Bank credit disbursal by Scheduled Commercial Banks (SCBs) reached Rs 164.3 lakh crore at the end of March 2024, marking a 20.2% growth from the previous year. This momentum continued with 19% and 19.8% YoY growth in April and May 2024, respectively.
Agricultural credit saw substantial growth, with disbursals rising to Rs 20.7 lakh crore in FY24, driven by the Kisan Credit Card (KCC) scheme.
Industrial credit growth accelerated to 8.5% in March 2024, compared to 5.2% a year earlier, bolstered by increased lending to MSMEs under the Emergency Credit Linked Guarantee Scheme (ECLGS). The Open Credit Enablement Network (OCEN) is expected to further enhance credit flow to the MSME sector.
Asset Quality
The gross non-performing assets (GNPA) ratio of SCBs fell to a 12-year low of 2.8% by March 2024, from 11.2% in FY18. This decline was due to better borrower selection, effective debt recovery, and heightened debt awareness. The GNPA ratio for the agriculture sector, while still high at 6.5%, showed consistent improvement. The same was a 7 year low of 5 per cent in sept 2022, as per the Economic Survey 2023.

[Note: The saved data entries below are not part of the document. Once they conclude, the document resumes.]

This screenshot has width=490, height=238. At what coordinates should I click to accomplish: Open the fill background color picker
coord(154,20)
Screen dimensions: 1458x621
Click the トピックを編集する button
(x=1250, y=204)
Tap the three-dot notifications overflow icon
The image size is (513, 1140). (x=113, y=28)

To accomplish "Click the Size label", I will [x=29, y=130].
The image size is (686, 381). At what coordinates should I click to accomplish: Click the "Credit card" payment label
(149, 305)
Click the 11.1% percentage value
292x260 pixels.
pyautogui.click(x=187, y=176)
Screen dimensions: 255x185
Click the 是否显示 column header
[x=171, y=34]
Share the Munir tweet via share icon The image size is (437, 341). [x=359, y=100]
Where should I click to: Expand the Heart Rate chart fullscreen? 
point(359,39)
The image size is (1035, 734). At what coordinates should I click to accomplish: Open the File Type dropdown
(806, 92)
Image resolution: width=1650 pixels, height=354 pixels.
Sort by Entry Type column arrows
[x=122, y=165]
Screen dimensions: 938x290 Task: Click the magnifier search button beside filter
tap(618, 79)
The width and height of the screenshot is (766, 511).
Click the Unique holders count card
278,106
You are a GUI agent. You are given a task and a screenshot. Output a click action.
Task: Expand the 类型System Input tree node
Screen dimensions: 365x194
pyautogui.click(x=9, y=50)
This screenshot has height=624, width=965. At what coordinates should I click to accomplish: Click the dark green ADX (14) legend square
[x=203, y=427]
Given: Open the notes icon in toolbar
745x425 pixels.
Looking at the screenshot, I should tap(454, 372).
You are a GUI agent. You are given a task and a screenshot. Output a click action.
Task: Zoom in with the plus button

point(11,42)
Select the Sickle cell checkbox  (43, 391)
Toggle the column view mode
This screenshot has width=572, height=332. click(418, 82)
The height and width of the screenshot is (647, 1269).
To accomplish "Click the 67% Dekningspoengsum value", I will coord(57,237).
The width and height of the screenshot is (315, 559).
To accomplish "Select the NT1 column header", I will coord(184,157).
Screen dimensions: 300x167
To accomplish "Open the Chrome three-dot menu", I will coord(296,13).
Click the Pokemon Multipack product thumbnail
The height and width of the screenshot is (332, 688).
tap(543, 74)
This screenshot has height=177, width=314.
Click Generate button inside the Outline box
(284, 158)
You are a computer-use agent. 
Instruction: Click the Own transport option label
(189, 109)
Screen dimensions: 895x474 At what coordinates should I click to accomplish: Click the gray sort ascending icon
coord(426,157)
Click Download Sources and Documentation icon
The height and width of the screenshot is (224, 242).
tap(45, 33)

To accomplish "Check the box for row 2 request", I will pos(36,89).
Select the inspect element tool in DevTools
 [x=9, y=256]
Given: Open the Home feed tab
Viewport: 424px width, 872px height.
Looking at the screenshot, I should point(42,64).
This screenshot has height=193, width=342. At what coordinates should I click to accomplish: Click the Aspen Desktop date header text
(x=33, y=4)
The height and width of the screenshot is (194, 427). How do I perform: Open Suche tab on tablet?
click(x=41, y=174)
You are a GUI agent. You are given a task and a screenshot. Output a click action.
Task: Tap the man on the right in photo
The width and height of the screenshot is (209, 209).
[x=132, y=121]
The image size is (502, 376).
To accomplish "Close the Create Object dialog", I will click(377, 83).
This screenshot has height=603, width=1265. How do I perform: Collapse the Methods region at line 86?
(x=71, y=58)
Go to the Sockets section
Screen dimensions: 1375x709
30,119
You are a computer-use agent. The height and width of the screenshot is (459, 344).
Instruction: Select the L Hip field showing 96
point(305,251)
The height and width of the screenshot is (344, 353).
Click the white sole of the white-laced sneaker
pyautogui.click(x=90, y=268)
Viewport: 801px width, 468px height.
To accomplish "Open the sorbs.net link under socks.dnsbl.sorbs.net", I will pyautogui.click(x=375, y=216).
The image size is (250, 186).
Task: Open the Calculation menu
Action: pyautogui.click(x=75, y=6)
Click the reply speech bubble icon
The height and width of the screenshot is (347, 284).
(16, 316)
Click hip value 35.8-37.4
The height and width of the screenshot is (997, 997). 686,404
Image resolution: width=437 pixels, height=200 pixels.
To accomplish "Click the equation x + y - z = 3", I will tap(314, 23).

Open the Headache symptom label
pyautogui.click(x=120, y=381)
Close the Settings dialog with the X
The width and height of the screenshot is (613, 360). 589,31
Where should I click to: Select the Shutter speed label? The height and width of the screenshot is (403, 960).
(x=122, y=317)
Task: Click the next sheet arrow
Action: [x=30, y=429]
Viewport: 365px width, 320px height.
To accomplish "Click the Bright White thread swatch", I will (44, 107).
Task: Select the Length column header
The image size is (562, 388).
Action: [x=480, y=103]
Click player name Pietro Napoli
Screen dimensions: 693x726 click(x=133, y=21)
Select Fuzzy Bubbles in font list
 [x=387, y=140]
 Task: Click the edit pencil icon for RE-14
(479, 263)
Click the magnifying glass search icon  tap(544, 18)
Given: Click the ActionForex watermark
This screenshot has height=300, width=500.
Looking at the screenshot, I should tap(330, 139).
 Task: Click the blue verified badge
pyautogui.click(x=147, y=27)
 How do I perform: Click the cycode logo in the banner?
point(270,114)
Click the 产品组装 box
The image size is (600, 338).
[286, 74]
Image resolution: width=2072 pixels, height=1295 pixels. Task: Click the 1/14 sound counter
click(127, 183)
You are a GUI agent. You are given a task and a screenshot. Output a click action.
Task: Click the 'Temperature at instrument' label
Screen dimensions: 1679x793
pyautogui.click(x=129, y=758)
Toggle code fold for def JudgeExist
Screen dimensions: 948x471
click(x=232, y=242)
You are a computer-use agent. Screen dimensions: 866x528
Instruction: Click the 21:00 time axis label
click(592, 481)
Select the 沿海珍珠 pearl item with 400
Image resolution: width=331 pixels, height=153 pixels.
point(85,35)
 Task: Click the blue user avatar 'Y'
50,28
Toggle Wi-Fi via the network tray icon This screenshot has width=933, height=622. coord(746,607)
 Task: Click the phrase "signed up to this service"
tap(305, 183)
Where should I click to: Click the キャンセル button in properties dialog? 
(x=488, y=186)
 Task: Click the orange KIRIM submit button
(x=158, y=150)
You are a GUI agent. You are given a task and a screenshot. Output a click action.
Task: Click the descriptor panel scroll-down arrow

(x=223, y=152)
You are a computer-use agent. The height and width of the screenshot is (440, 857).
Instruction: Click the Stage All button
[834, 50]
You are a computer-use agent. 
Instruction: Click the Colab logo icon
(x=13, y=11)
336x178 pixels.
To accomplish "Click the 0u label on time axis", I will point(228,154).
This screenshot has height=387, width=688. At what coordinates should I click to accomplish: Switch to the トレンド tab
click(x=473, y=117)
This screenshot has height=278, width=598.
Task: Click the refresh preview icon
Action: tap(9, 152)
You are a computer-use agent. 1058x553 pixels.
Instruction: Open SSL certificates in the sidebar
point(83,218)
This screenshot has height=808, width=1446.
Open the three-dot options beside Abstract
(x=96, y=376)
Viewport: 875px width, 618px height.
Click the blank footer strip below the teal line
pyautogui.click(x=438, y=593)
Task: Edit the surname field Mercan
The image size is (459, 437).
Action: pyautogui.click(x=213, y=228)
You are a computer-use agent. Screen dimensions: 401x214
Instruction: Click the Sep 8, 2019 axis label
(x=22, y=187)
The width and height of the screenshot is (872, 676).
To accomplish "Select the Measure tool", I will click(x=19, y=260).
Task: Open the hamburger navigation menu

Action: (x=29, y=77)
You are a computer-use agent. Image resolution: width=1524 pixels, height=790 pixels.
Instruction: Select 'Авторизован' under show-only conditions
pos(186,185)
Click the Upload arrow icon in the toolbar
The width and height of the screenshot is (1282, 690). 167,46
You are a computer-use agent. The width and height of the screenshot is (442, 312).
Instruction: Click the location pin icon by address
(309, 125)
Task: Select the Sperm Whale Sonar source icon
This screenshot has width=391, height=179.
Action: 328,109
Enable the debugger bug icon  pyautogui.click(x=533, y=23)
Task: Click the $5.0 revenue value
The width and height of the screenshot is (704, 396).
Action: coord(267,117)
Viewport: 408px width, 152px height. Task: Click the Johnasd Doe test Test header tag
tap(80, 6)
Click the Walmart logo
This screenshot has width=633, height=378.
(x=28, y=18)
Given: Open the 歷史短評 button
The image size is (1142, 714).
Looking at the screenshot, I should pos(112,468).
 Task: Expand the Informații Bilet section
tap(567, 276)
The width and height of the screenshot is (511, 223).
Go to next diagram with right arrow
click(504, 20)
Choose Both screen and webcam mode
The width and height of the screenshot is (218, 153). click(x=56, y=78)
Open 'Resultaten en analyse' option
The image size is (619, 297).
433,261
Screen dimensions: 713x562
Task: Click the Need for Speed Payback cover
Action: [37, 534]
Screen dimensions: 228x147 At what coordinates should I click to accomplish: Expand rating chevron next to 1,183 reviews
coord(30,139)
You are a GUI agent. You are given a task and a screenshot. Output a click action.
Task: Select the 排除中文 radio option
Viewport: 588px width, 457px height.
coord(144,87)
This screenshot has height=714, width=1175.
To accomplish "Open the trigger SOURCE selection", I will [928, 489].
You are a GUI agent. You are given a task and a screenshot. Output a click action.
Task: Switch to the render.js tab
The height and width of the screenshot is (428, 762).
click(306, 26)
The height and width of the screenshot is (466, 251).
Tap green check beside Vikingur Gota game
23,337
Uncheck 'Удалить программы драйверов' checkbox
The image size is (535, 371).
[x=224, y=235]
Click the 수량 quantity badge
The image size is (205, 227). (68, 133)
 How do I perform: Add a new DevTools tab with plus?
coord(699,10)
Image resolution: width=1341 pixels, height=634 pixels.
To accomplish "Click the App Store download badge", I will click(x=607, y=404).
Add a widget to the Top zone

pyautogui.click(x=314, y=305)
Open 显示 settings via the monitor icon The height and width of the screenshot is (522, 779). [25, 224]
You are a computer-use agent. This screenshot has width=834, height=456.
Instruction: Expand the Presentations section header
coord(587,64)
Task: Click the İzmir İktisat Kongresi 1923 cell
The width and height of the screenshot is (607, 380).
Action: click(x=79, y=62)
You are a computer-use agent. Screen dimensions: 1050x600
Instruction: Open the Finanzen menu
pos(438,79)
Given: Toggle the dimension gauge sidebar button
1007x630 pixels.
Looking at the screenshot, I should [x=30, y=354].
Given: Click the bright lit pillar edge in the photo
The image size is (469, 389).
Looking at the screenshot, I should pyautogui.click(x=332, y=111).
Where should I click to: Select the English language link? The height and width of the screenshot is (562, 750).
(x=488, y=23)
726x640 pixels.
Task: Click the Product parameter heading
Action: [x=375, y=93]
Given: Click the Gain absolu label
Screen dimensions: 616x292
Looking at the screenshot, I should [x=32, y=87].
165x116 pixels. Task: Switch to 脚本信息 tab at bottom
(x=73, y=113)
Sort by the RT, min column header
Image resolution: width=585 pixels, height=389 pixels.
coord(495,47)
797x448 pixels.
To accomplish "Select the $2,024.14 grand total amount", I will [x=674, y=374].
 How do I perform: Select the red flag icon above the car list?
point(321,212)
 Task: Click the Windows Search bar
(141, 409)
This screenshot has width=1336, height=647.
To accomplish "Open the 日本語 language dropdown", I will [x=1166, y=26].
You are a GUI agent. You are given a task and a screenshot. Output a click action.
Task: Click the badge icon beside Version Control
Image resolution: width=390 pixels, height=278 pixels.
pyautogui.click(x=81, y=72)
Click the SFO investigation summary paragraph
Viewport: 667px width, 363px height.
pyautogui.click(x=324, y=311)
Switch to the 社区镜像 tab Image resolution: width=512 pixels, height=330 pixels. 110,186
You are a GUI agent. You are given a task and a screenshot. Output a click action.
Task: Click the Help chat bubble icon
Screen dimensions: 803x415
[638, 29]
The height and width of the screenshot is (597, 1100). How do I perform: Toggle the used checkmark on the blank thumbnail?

Profitability and Capital Adequacy
The net interest margin (NIM) of SCBs remained robust at 3.6% in March 2024. Profit after tax increased by 32.5% YoY, driven by higher net interest income and lower additional provisions. SCBs’ capital to risk-weighted assets ratio (CRAR) improved to 16.8% by March 2024, with all banks meeting the Common Equity Tier 1 (CET-1) ratio requirement of 13.9%.
Deposit Growth
Deposit growth gained momentum, driven by the repricing of deposits and higher term deposit accretion, with 56.9% of deposits held by Public Sector Banks (PSBs).
Macro- and micro-prudential measures have enhanced the risk absorption capacity of banks. The recapitalisation and balance sheet clean-up efforts over the past years have significantly improved various banking indicators.